◆ **Assignment**: Write out every entry word for word.

:::::

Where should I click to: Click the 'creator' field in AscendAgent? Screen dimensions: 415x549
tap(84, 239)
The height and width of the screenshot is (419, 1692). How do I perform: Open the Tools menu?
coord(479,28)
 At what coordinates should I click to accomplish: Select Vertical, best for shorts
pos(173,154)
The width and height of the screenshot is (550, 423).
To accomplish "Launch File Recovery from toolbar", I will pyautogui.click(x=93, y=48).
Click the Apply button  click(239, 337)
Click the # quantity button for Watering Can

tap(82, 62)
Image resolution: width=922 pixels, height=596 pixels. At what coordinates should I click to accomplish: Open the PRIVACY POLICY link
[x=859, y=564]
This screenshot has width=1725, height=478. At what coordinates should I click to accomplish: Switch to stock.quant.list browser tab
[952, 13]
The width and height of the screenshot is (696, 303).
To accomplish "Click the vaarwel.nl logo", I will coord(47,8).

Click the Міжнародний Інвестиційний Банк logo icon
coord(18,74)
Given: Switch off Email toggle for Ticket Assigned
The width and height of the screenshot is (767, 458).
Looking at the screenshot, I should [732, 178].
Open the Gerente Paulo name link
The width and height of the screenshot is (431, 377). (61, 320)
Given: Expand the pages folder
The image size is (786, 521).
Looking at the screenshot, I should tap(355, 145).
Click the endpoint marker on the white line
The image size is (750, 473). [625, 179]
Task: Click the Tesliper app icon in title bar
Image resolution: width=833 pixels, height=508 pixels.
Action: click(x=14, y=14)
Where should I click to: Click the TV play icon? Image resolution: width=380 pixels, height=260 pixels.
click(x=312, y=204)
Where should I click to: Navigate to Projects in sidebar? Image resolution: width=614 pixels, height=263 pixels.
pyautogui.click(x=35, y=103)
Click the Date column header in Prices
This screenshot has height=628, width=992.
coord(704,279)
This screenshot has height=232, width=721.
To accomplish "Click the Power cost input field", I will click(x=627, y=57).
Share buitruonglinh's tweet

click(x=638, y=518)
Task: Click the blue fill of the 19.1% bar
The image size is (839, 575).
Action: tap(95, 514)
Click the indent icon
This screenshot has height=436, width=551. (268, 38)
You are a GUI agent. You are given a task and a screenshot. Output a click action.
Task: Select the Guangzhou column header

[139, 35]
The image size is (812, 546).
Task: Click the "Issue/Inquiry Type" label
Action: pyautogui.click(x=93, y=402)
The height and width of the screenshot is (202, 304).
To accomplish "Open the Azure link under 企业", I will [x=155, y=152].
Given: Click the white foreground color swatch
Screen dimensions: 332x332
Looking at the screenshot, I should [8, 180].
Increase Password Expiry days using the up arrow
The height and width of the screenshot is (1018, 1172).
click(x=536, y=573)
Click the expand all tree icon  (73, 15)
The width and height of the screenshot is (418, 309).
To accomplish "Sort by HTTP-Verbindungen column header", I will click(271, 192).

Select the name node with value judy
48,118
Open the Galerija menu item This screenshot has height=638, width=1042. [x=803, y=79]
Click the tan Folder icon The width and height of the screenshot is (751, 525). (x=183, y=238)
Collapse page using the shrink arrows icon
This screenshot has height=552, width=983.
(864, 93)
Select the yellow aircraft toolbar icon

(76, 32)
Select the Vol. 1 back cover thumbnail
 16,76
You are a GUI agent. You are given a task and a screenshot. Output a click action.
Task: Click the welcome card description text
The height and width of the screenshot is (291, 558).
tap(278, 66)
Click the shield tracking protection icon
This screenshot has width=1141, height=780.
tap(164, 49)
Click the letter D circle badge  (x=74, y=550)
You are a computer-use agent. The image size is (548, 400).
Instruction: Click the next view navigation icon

:::::

◆ **Answer box**:
Where should I click to: Click the 'creator' field in AscendAgent? Screen dimensions: 415x549
tap(84, 239)
The height and width of the screenshot is (419, 1692). How do I perform: Open the Tools menu?
coord(479,28)
 At what coordinates should I click to accomplish: Select Vertical, best for shorts
pos(173,154)
The width and height of the screenshot is (550, 423).
To accomplish "Launch File Recovery from toolbar", I will pyautogui.click(x=93, y=48).
Click the Apply button  click(239, 337)
Click the # quantity button for Watering Can

tap(82, 62)
Image resolution: width=922 pixels, height=596 pixels. At what coordinates should I click to accomplish: Open the PRIVACY POLICY link
[x=859, y=564]
This screenshot has width=1725, height=478. At what coordinates should I click to accomplish: Switch to stock.quant.list browser tab
[952, 13]
The width and height of the screenshot is (696, 303).
To accomplish "Click the vaarwel.nl logo", I will coord(47,8).

Click the Міжнародний Інвестиційний Банк logo icon
coord(18,74)
Given: Switch off Email toggle for Ticket Assigned
The width and height of the screenshot is (767, 458).
Looking at the screenshot, I should [732, 178].
Open the Gerente Paulo name link
The width and height of the screenshot is (431, 377). (61, 320)
Given: Expand the pages folder
The image size is (786, 521).
Looking at the screenshot, I should tap(355, 145).
Click the endpoint marker on the white line
The image size is (750, 473). [625, 179]
Task: Click the Tesliper app icon in title bar
Image resolution: width=833 pixels, height=508 pixels.
Action: click(x=14, y=14)
Where should I click to: Click the TV play icon? Image resolution: width=380 pixels, height=260 pixels.
click(x=312, y=204)
Where should I click to: Navigate to Projects in sidebar? Image resolution: width=614 pixels, height=263 pixels.
pyautogui.click(x=35, y=103)
Click the Date column header in Prices
This screenshot has height=628, width=992.
coord(704,279)
This screenshot has height=232, width=721.
To accomplish "Click the Power cost input field", I will click(x=627, y=57).
Share buitruonglinh's tweet

click(x=638, y=518)
Task: Click the blue fill of the 19.1% bar
The image size is (839, 575).
Action: tap(95, 514)
Click the indent icon
This screenshot has height=436, width=551. (268, 38)
You are a GUI agent. You are given a task and a screenshot. Output a click action.
Task: Select the Guangzhou column header

[139, 35]
The image size is (812, 546).
Task: Click the "Issue/Inquiry Type" label
Action: pyautogui.click(x=93, y=402)
The height and width of the screenshot is (202, 304).
To accomplish "Open the Azure link under 企业", I will [x=155, y=152].
Given: Click the white foreground color swatch
Screen dimensions: 332x332
Looking at the screenshot, I should [8, 180].
Increase Password Expiry days using the up arrow
The height and width of the screenshot is (1018, 1172).
click(x=536, y=573)
Click the expand all tree icon  (73, 15)
The width and height of the screenshot is (418, 309).
To accomplish "Sort by HTTP-Verbindungen column header", I will click(271, 192).

Select the name node with value judy
48,118
Open the Galerija menu item This screenshot has height=638, width=1042. [x=803, y=79]
Click the tan Folder icon The width and height of the screenshot is (751, 525). (x=183, y=238)
Collapse page using the shrink arrows icon
This screenshot has height=552, width=983.
(864, 93)
Select the yellow aircraft toolbar icon

(76, 32)
Select the Vol. 1 back cover thumbnail
 16,76
You are a GUI agent. You are given a task and a screenshot. Output a click action.
Task: Click the welcome card description text
The height and width of the screenshot is (291, 558).
tap(278, 66)
Click the shield tracking protection icon
This screenshot has width=1141, height=780.
tap(164, 49)
Click the letter D circle badge  (x=74, y=550)
You are a computer-use agent. The image size is (548, 400).
Instruction: Click the next view navigation icon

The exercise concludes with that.